OBJECTIVE: Please duplicate the entries from their start through the line containing "Action: tap(856, 181)", both ends included, and omit the pictures.

DATA FOR PROCESSING:

## Begin

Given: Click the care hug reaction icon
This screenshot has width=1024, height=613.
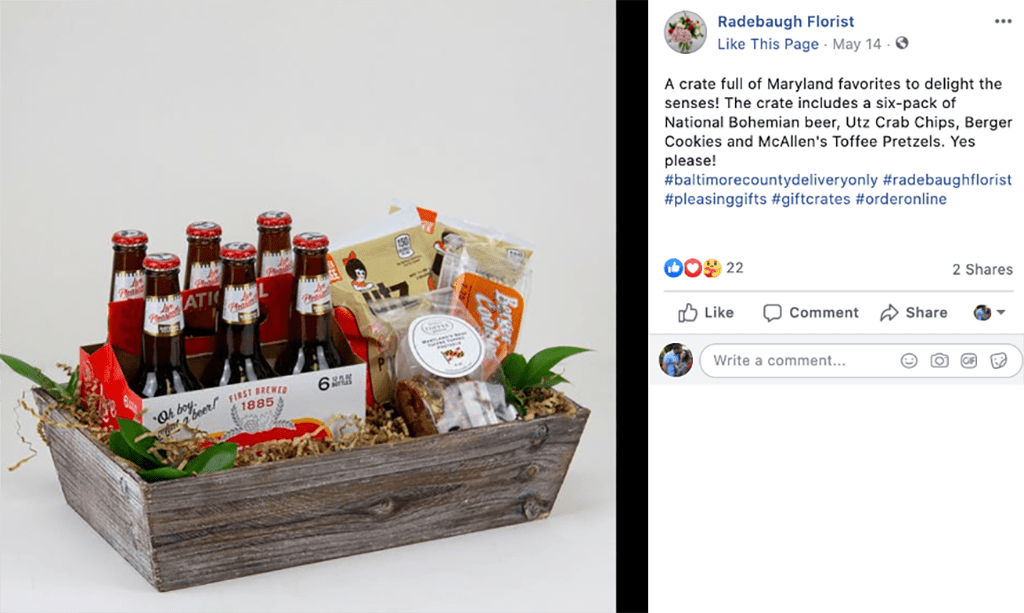Looking at the screenshot, I should (x=712, y=268).
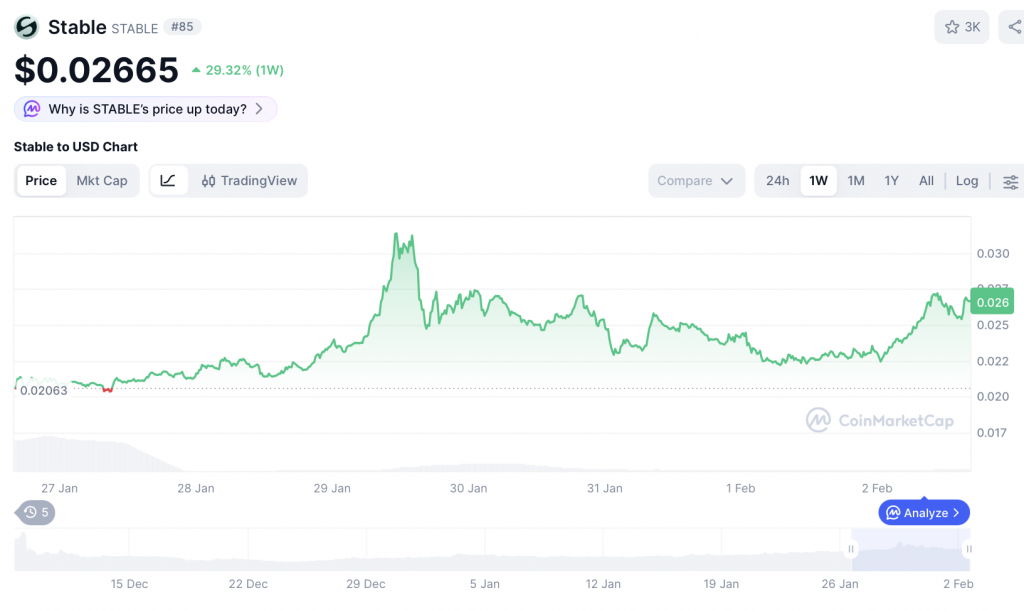This screenshot has height=610, width=1024.
Task: Select the 1M time range tab
Action: tap(856, 181)

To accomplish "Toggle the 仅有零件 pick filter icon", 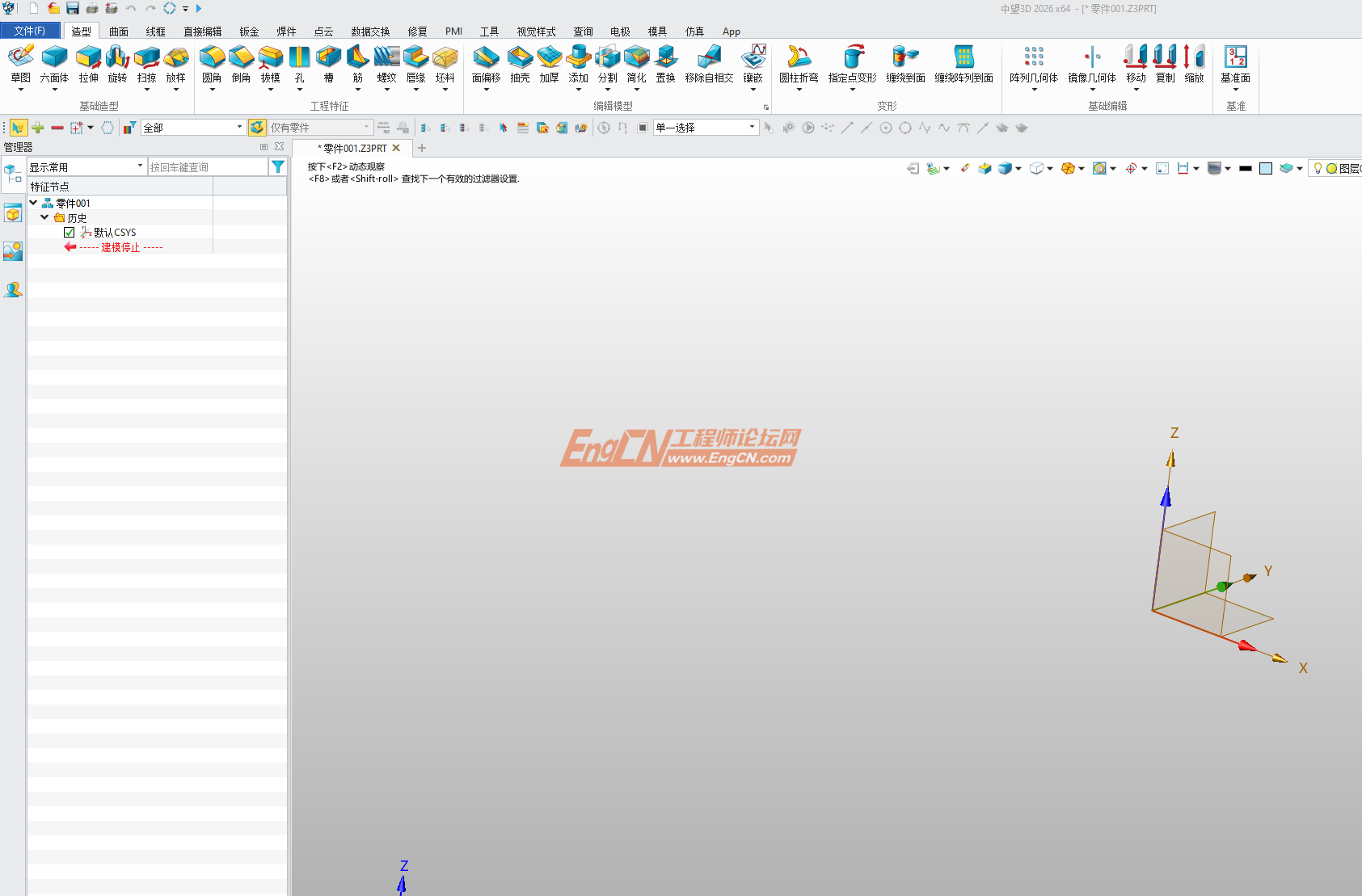I will pyautogui.click(x=256, y=127).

## End

TASK ANSWER:
Given: Click the care hug reaction icon
This screenshot has width=1024, height=613.
Looking at the screenshot, I should (x=712, y=268).
This screenshot has height=610, width=1024.
Task: Select the 1M time range tab
Action: tap(856, 181)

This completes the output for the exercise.